How to complete this task.
A faithful copy of the data is the goal; set it down exactly, without the images.

The data.
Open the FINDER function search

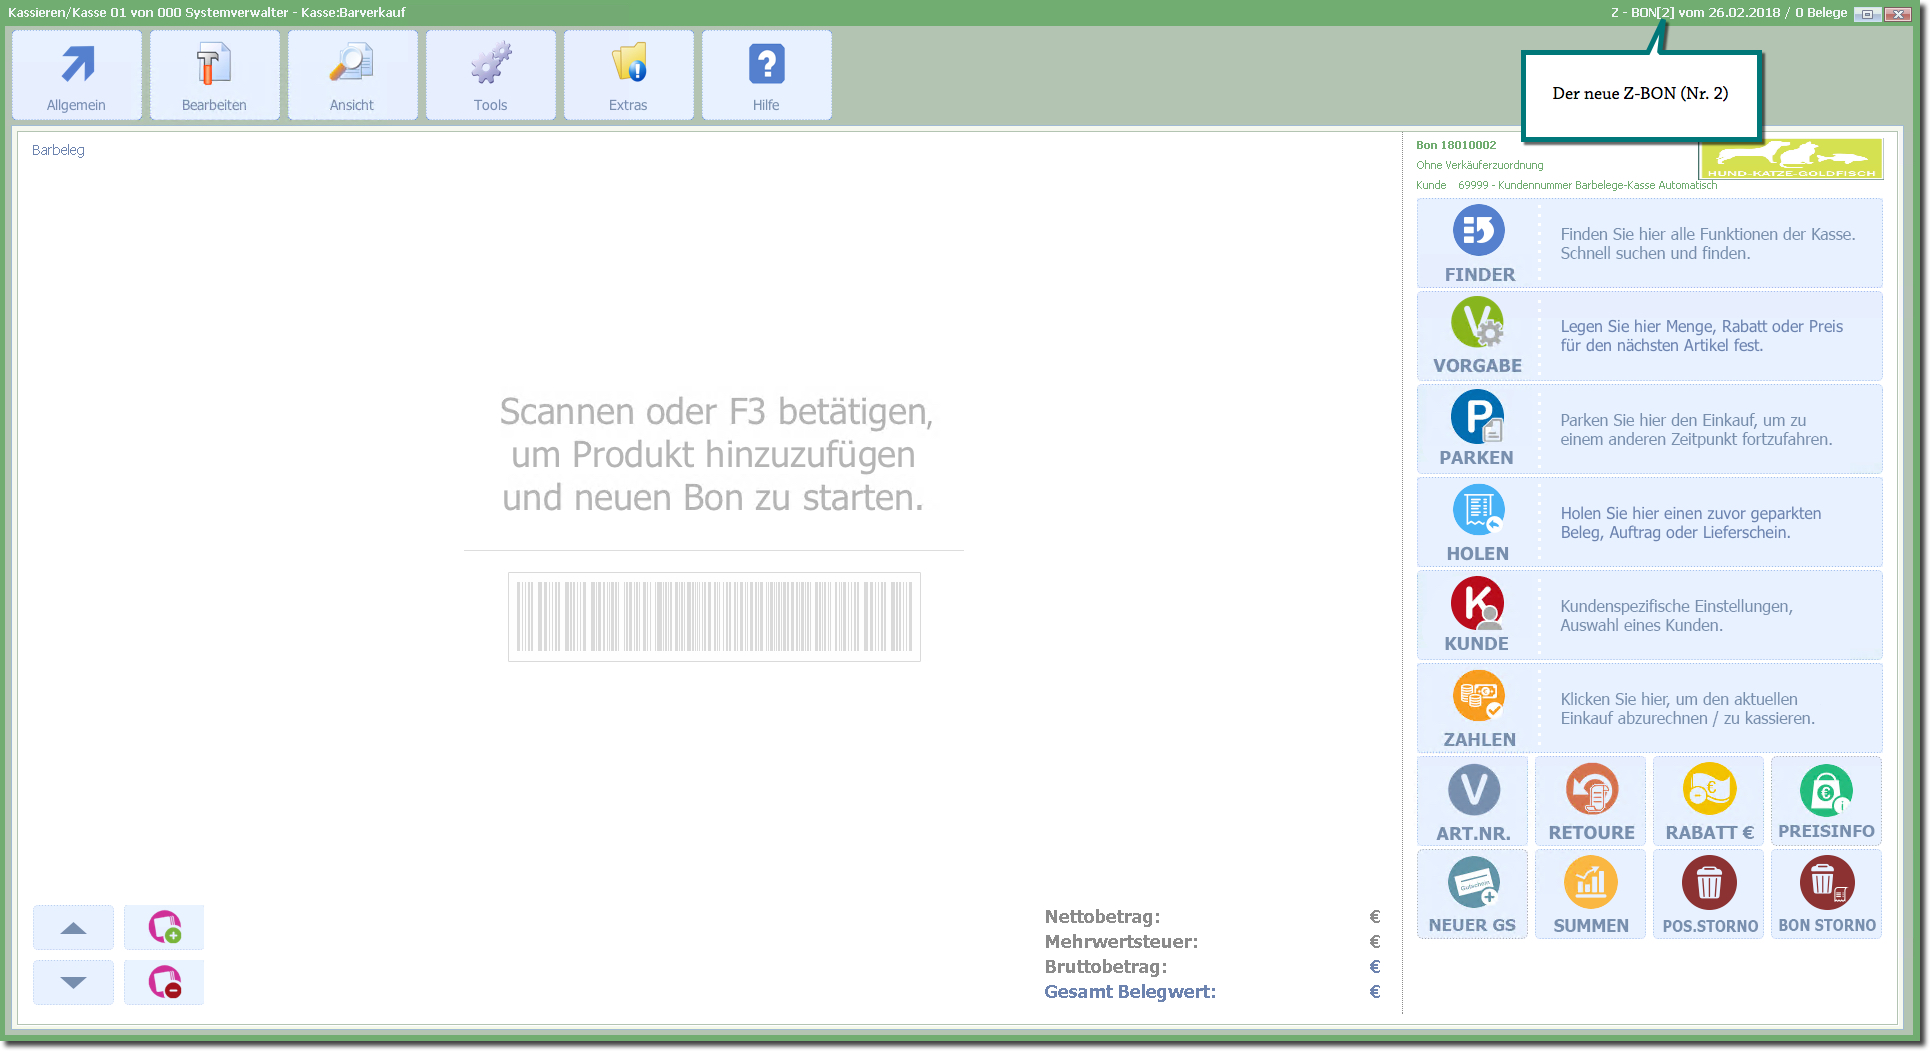[x=1478, y=244]
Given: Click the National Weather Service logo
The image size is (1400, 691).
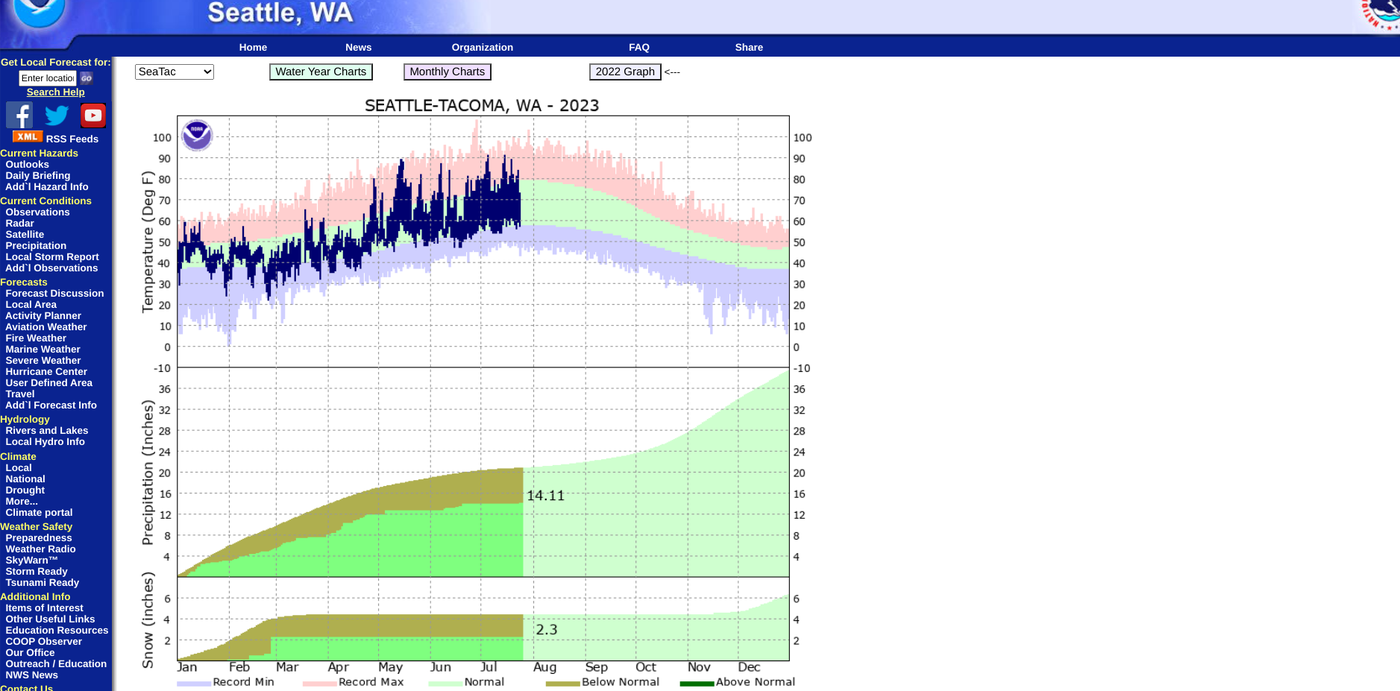Looking at the screenshot, I should pyautogui.click(x=1384, y=12).
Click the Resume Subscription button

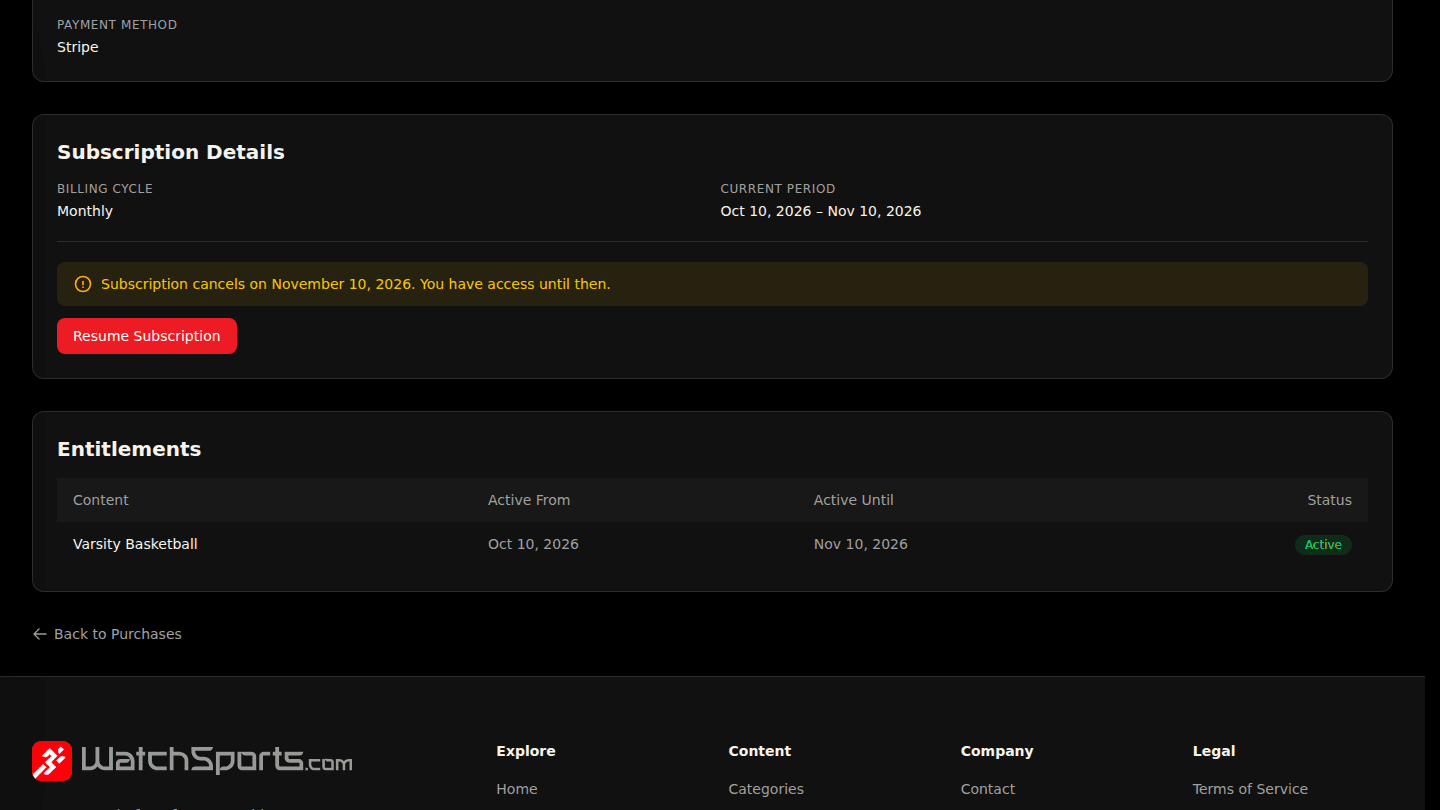pos(147,336)
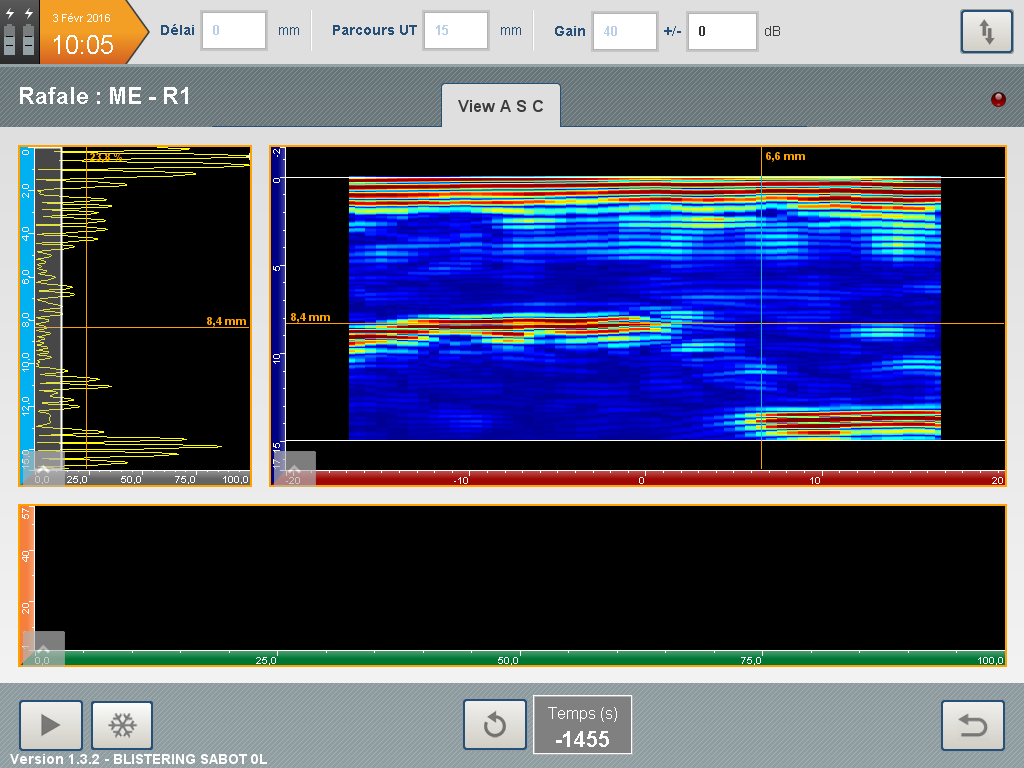Image resolution: width=1024 pixels, height=768 pixels.
Task: Click the snowflake freeze button
Action: 122,725
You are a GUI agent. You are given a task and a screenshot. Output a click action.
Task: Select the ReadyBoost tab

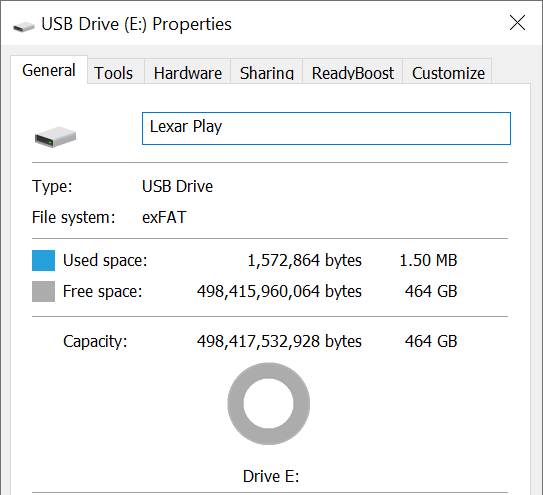353,73
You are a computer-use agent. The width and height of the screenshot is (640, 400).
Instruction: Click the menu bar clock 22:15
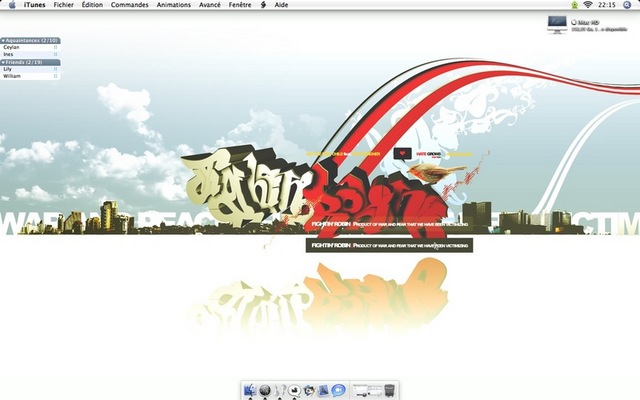click(x=606, y=5)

Written reply.
Open the FINDER function search

[x=1478, y=244]
Given: Click the National Weather Service logo
The image size is (1400, 691).
Looking at the screenshot, I should pyautogui.click(x=1384, y=12).
Click the Resume Subscription button

pos(147,336)
Image resolution: width=1024 pixels, height=768 pixels.
Task: Click the snowflake freeze button
Action: 122,725
You are a GUI agent. You are given a task and a screenshot. Output a click action.
Task: Select the ReadyBoost tab

353,73
You are a computer-use agent. The width and height of the screenshot is (640, 400).
Instruction: Click the menu bar clock 22:15
click(x=606, y=5)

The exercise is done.